* INFORMATION GIVEN
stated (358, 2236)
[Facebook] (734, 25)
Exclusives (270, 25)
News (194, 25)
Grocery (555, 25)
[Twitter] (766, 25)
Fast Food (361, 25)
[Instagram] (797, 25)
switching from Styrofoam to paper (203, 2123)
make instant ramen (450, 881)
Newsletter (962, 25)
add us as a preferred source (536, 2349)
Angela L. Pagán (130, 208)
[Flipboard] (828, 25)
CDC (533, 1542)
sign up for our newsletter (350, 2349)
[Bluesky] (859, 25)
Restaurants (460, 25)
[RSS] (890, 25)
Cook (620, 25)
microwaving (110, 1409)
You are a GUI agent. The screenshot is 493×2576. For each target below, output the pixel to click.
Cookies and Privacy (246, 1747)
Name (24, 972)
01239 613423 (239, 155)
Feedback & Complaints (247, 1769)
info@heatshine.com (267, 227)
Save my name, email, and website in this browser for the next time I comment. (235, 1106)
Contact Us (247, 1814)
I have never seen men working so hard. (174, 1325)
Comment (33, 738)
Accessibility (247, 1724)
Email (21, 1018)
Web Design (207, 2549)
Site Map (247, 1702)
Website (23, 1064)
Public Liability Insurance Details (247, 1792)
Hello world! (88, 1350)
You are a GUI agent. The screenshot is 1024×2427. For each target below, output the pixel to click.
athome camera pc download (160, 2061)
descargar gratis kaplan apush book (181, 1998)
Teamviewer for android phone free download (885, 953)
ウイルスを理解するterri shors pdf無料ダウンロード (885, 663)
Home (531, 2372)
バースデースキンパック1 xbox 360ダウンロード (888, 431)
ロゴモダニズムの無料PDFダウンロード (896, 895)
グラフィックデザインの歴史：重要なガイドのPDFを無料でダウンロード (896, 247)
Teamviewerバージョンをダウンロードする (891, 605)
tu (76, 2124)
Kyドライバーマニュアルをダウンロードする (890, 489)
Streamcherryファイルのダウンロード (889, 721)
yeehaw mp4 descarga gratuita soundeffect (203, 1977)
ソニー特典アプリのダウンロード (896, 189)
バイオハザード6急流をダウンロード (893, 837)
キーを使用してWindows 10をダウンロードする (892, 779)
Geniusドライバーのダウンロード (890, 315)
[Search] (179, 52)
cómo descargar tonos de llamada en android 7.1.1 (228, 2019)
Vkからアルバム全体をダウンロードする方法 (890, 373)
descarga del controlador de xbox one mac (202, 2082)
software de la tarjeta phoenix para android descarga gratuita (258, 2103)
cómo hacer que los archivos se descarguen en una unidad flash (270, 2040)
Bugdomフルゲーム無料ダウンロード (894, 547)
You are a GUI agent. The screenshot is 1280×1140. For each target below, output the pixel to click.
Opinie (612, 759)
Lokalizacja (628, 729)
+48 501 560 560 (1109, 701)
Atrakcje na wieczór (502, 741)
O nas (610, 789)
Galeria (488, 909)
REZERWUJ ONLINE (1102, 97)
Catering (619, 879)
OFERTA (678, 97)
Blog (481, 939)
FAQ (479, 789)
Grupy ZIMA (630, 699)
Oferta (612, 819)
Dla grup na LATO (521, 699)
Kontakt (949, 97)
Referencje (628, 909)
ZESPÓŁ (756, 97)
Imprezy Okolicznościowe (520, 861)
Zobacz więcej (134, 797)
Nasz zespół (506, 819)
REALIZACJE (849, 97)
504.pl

* WHAT IS NEEDED
Could you express every line of the listing above as a JSON list of strings, one string per line and with blank lines left out?

* ANSWER TO THE EXERCISE
[
  "stated (358, 2236)",
  "[Facebook] (734, 25)",
  "Exclusives (270, 25)",
  "News (194, 25)",
  "Grocery (555, 25)",
  "[Twitter] (766, 25)",
  "Fast Food (361, 25)",
  "[Instagram] (797, 25)",
  "switching from Styrofoam to paper (203, 2123)",
  "make instant ramen (450, 881)",
  "Newsletter (962, 25)",
  "add us as a preferred source (536, 2349)",
  "Angela L. Pagán (130, 208)",
  "[Flipboard] (828, 25)",
  "CDC (533, 1542)",
  "sign up for our newsletter (350, 2349)",
  "[Bluesky] (859, 25)",
  "Restaurants (460, 25)",
  "[RSS] (890, 25)",
  "Cook (620, 25)",
  "microwaving (110, 1409)",
  "You are a GUI agent. The screenshot is 493×2576. For each target below, output the pixel to click.",
  "Cookies and Privacy (246, 1747)",
  "Name (24, 972)",
  "01239 613423 (239, 155)",
  "Feedback & Complaints (247, 1769)",
  "info@heatshine.com (267, 227)",
  "Save my name, email, and website in this browser for the next time I comment. (235, 1106)",
  "Contact Us (247, 1814)",
  "I have never seen men working so hard. (174, 1325)",
  "Comment (33, 738)",
  "Accessibility (247, 1724)",
  "Email (21, 1018)",
  "Web Design (207, 2549)",
  "Site Map (247, 1702)",
  "Website (23, 1064)",
  "Public Liability Insurance Details (247, 1792)",
  "Hello world! (88, 1350)",
  "You are a GUI agent. The screenshot is 1024×2427. For each target below, output the pixel to click.",
  "athome camera pc download (160, 2061)",
  "descargar gratis kaplan apush book (181, 1998)",
  "Teamviewer for android phone free download (885, 953)",
  "ウイルスを理解するterri shors pdf無料ダウンロード (885, 663)",
  "Home (531, 2372)",
  "バースデースキンパック1 xbox 360ダウンロード (888, 431)",
  "ロゴモダニズムの無料PDFダウンロード (896, 895)",
  "グラフィックデザインの歴史：重要なガイドのPDFを無料でダウンロード (896, 247)",
  "Teamviewerバージョンをダウンロードする (891, 605)",
  "tu (76, 2124)",
  "Kyドライバーマニュアルをダウンロードする (890, 489)",
  "Streamcherryファイルのダウンロード (889, 721)",
  "yeehaw mp4 descarga gratuita soundeffect (203, 1977)",
  "ソニー特典アプリのダウンロード (896, 189)",
  "バイオハザード6急流をダウンロード (893, 837)",
  "キーを使用してWindows 10をダウンロードする (892, 779)",
  "Geniusドライバーのダウンロード (890, 315)",
  "[Search] (179, 52)",
  "cómo descargar tonos de llamada en android 7.1.1 (228, 2019)",
  "Vkからアルバム全体をダウンロードする方法 (890, 373)",
  "descarga del controlador de xbox one mac (202, 2082)",
  "software de la tarjeta phoenix para android descarga gratuita (258, 2103)",
  "cómo hacer que los archivos se descarguen en una unidad flash (270, 2040)",
  "Bugdomフルゲーム無料ダウンロード (894, 547)",
  "You are a GUI agent. The screenshot is 1280×1140. For each target below, output the pixel to click.",
  "Opinie (612, 759)",
  "Lokalizacja (628, 729)",
  "+48 501 560 560 (1109, 701)",
  "Atrakcje na wieczór (502, 741)",
  "O nas (610, 789)",
  "Galeria (488, 909)",
  "REZERWUJ ONLINE (1102, 97)",
  "Catering (619, 879)",
  "OFERTA (678, 97)",
  "Blog (481, 939)",
  "FAQ (479, 789)",
  "Grupy ZIMA (630, 699)",
  "Oferta (612, 819)",
  "Dla grup na LATO (521, 699)",
  "Kontakt (949, 97)",
  "Referencje (628, 909)",
  "ZESPÓŁ (756, 97)",
  "Imprezy Okolicznościowe (520, 861)",
  "Zobacz więcej (134, 797)",
  "Nasz zespół (506, 819)",
  "REALIZACJE (849, 97)",
  "504.pl"
]